Steady economic sentiment and stronger seasonal demand ahead of the Lunar New Year led the nation’s official purchasing managers’ index (PMI) to report faster-than-expected expansion last month, a report by the Chung-Hua Institution for Economic Research (CIER, 中華經濟研究院) said yesterday.
The composite PMI jumped to 57.7 last month from 51.3 in December last year, rising above the 50-point threshold for the second month in a row, the Taipei-based think tank said in its monthly report.
A PMI reading above 50 indicates expansion, while a reading below 50 signifies a contraction.
“Following the US’ ‘fiscal cliff’ issue easing, as well as Japan’s moves [to stimulate its economy], Taiwan’s PMI may show a rising trend ahead,” CIER president Wu Chung-shu (吳中書) told a press conference.
However, the faster-than-expected acceleration of the PMI last month mainly reflected stronger seasonal demand from customers prior to the Lunar New Year holiday, Wu added.

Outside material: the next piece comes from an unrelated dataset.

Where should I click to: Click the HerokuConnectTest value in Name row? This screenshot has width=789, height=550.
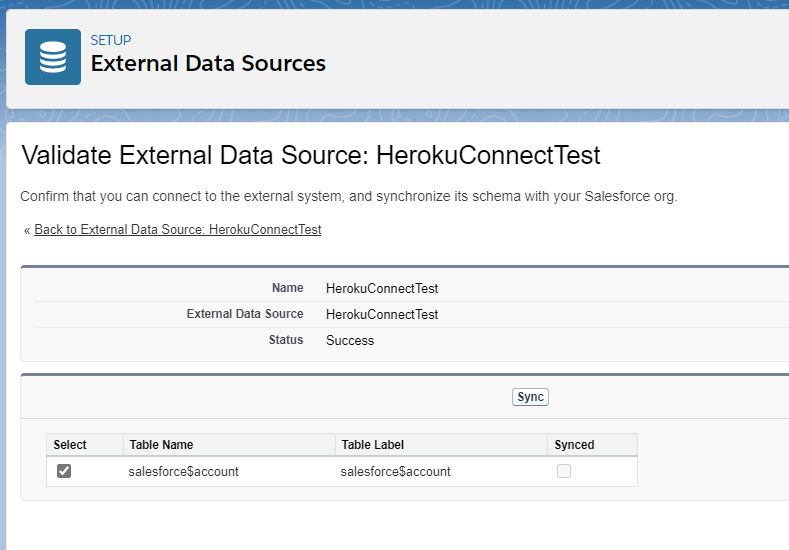click(382, 289)
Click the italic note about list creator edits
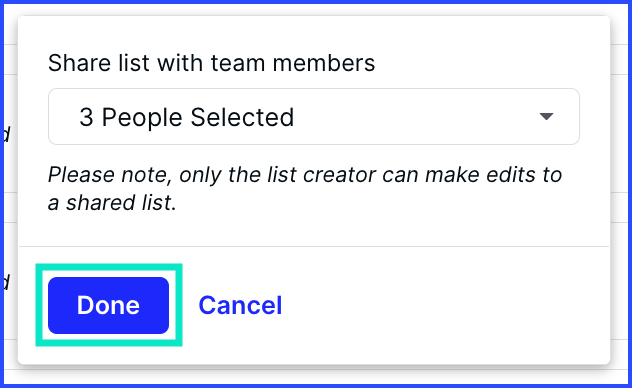 click(305, 189)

The CIER’s PMI — a leading indicator of the nation’s economic outlook over the next three to six months — consists of five sub-indices: new orders, production, employment, inventories and supplier deliveries.
The five sub-indices all showed an upward trend and rose above the 50-point threshold.
The new orders sub-index and production sub-index surged to 66.6 points and 62.6 points respectively last month from 54.8 in December last year, the third consecutive month that both stayed above the 50-point threshold.
Meanwhile, the employment sub-index climbed to 54.8 last month, up 1.5 points from a month earlier, marking its highest level since June last year, the report said.
The supplier deliveries sub-index stood at 51.5 points last month, terminating a run of contractions over the past six months, while the inventories sub-index rose by 5.2 points from the previous month to 53 points, the report said.
The composite PMI reading for Taiwan’s six major industries — the chemical, bio-technology and medical sector, the basic raw material sector, the transportation sector, the electrical and mechanical sector, the food and textiles industry, and the electronic and optical industry — all stood above 50 points last month for the first time since June last year, statistics showed.